NVIDIA Jetson TX2 has this capability. The main partitions do not have any suffix, whereas the recovery partitions have a _b suffix. For example:
kernel-dtb: Main partition kernel-dtb_b: Recovery partition
However, the Jetson TX2 has the A/B redundancy disabled by default. So, partitions with _b suffix are not used by TX2 when the main partition fails.
This article describes how to enable it and how to recover a TX2 after a partition failure. To recover a TX2 is required to enable A/B redundancy, for this you can flash the new c-boot configuration using flash.sh
or enable it from userspace using nv_update_engine
.
General information
Relevant directories
Jetpack is divided into modules represented by directories. Let us assign a convenient name to sort these directories and specify where the different components are.
1. Jetpack installation directory: $JETPACKDIR
2. Bootloader directory: JETSON_BOOTLOADER=$JETPACKDIR/64_TX2/Linux_for_Tegra/bootloader
Inside each directory, there are important files.

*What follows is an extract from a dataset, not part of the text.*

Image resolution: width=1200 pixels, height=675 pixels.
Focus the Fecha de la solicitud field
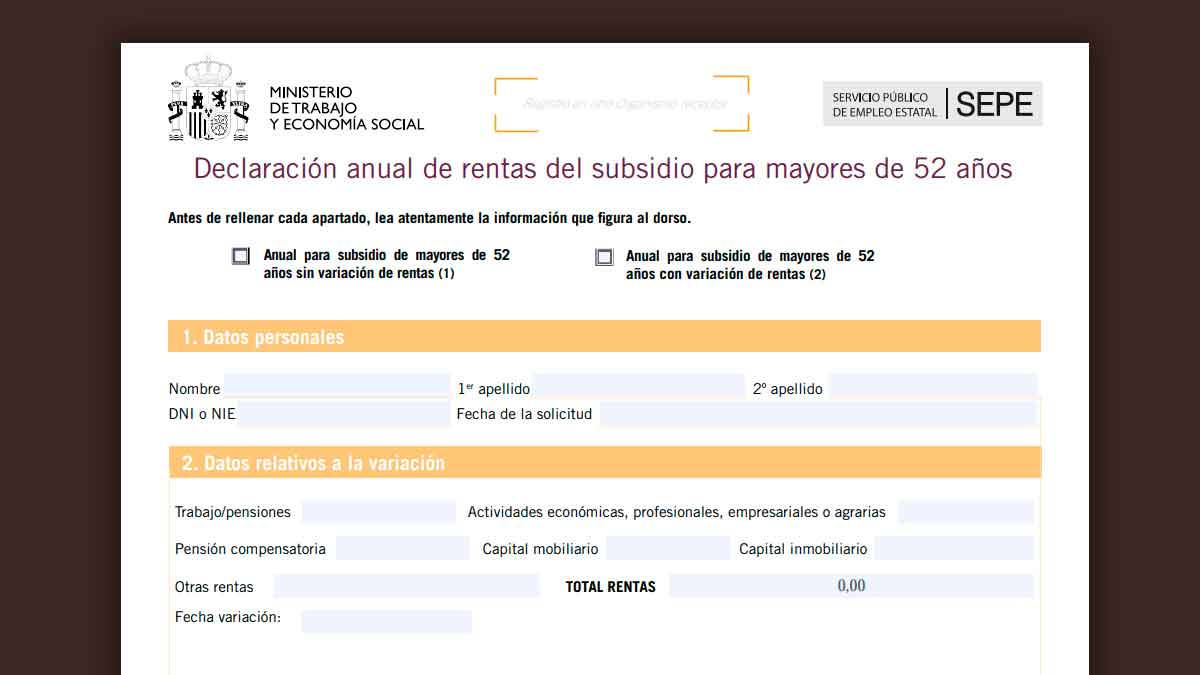pyautogui.click(x=817, y=413)
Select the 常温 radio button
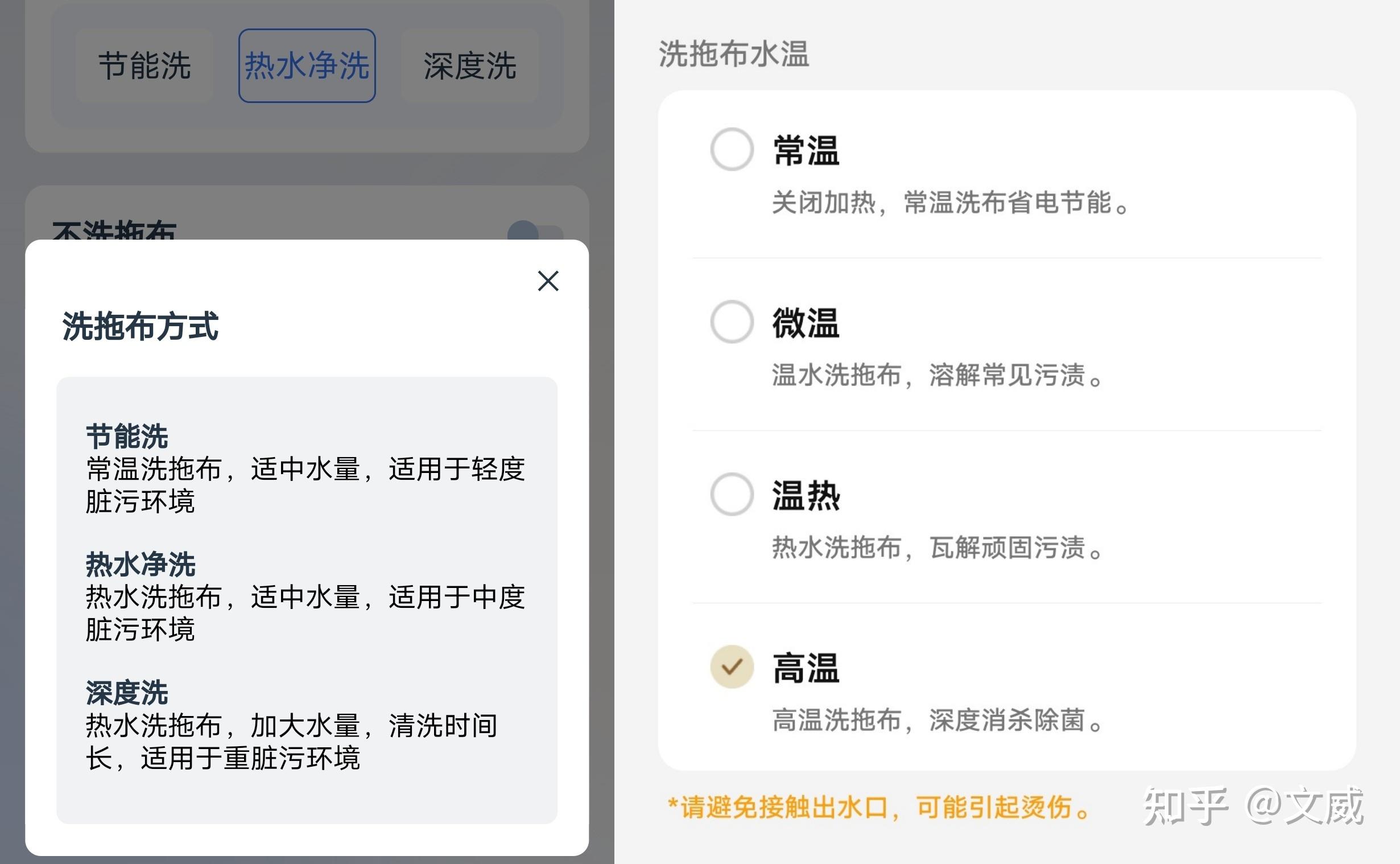 [x=732, y=149]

Let's specify what we can find in each one:
1. $JETPACKDIR
: It contains all the Jetpack files, NVIDIA flashing binaries, and files for the right working of Tegra boards. Inside of it, there is a folder named 64_TX2, which contains such files.
2. $JETSON_BOOTLOADER
: It contains the bootable image with the bootloader (./boot.img
), the filesystem packed in an image file (./system.img
), the device-tree transferred to the encrypted partition (if you do not define the device-tree in boot script configuration, the TX2 uses the DTB from this partition). Also, it contains all the important binaries used for signing, encrypting, enabling A/B redundancy, and writing files to the Jetson Tegra board.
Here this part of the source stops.